A 2011 bill sponsored by state Sens. Debbie Regala and Jim Hargrove would have amended the state’s sexually violent predator law, in part by compelling committed offenders to participate in in-person interviews with an evaluator during their annual review.
The idea, explains David Hackett, the King County prosecutor who helped draft the amended language, was to encourage offenders at McNeil Island to undergo treatment. Currently, according to the Washington State Institute for Public Policy, just 37 percent of the resident population does. Lawmakers argued the annual review system created one major unintended consequence of indefinite civil commitment; namely, offenders could zip their lips, refuse treatment and effectively age out of confinement through continuous litigation.
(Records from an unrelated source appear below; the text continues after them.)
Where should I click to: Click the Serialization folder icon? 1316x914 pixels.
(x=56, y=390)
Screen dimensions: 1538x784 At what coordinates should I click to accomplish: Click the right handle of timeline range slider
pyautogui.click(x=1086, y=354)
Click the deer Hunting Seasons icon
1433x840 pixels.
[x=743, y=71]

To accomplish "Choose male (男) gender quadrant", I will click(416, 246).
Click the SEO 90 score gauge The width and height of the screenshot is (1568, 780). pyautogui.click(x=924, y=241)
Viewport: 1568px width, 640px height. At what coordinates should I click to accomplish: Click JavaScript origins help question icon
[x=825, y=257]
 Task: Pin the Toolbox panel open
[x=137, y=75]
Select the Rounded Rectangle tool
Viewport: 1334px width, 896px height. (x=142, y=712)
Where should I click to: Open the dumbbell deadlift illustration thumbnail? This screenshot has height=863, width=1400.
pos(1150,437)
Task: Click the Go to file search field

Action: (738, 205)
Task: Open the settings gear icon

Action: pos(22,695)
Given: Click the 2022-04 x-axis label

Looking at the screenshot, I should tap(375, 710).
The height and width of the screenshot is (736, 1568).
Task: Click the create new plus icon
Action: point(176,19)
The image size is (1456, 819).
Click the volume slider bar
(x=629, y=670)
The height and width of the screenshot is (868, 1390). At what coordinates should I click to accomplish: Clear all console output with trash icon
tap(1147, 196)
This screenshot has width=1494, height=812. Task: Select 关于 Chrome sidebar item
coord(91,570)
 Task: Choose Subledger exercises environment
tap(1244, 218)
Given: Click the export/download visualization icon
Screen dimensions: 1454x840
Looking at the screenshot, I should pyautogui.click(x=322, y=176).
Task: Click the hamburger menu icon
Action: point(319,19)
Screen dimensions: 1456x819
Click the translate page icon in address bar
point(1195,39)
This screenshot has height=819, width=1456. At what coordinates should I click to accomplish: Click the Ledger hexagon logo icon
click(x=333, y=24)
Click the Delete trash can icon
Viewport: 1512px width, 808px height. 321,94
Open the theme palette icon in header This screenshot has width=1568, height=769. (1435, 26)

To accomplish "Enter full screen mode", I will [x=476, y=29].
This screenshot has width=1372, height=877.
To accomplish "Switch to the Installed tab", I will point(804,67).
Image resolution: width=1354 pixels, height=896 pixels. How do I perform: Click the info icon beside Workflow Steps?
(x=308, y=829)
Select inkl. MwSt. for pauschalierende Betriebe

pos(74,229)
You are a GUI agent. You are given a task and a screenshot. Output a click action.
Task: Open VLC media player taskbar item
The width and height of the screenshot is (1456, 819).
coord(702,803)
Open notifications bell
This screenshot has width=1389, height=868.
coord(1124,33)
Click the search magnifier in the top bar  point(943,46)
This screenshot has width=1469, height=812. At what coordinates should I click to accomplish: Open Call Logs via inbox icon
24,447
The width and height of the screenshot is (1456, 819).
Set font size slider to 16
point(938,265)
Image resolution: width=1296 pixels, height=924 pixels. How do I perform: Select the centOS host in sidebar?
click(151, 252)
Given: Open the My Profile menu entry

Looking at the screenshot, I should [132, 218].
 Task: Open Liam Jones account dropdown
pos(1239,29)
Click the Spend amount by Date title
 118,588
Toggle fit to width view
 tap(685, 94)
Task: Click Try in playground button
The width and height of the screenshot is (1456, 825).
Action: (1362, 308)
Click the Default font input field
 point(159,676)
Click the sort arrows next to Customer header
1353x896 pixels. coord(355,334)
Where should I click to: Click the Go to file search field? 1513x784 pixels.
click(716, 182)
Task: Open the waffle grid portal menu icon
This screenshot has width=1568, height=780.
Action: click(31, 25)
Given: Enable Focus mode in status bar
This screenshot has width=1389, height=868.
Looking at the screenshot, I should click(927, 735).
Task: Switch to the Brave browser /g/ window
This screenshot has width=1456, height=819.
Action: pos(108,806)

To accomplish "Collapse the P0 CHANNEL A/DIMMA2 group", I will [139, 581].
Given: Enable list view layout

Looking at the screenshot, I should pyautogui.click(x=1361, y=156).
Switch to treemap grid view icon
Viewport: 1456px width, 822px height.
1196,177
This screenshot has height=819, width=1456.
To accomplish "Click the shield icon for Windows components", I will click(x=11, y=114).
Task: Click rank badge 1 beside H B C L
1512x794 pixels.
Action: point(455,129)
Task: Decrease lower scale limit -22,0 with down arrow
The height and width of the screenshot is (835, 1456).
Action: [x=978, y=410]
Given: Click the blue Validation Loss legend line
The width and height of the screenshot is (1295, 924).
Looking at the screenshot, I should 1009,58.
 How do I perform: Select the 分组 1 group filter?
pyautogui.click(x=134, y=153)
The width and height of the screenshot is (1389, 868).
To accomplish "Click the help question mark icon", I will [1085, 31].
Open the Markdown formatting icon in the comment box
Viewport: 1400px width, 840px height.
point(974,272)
“Basically, you didn’t do anything and your attorney would claim in court all the information about you was old and outdated,” Hackett says. “That’s a pretty common strategy [among defense attorneys].”
But the bill went one step further: It placed the burden of proof on the offender, rather than the state, to “prove by a preponderance of the evidence that the person’s condition has so changed” that he no longer meets the definition of a sexually violent predator.
SB 5202 “was pretty much dead on arrival,” says Brooke Burbank, an assistant attorney general. The bill passed the Senate unanimously, and made it through the House, but in a drastically altered form. Eventually it went nowhere. “The defense bar has a very strong lobby and they did not like [it],” says Burbank.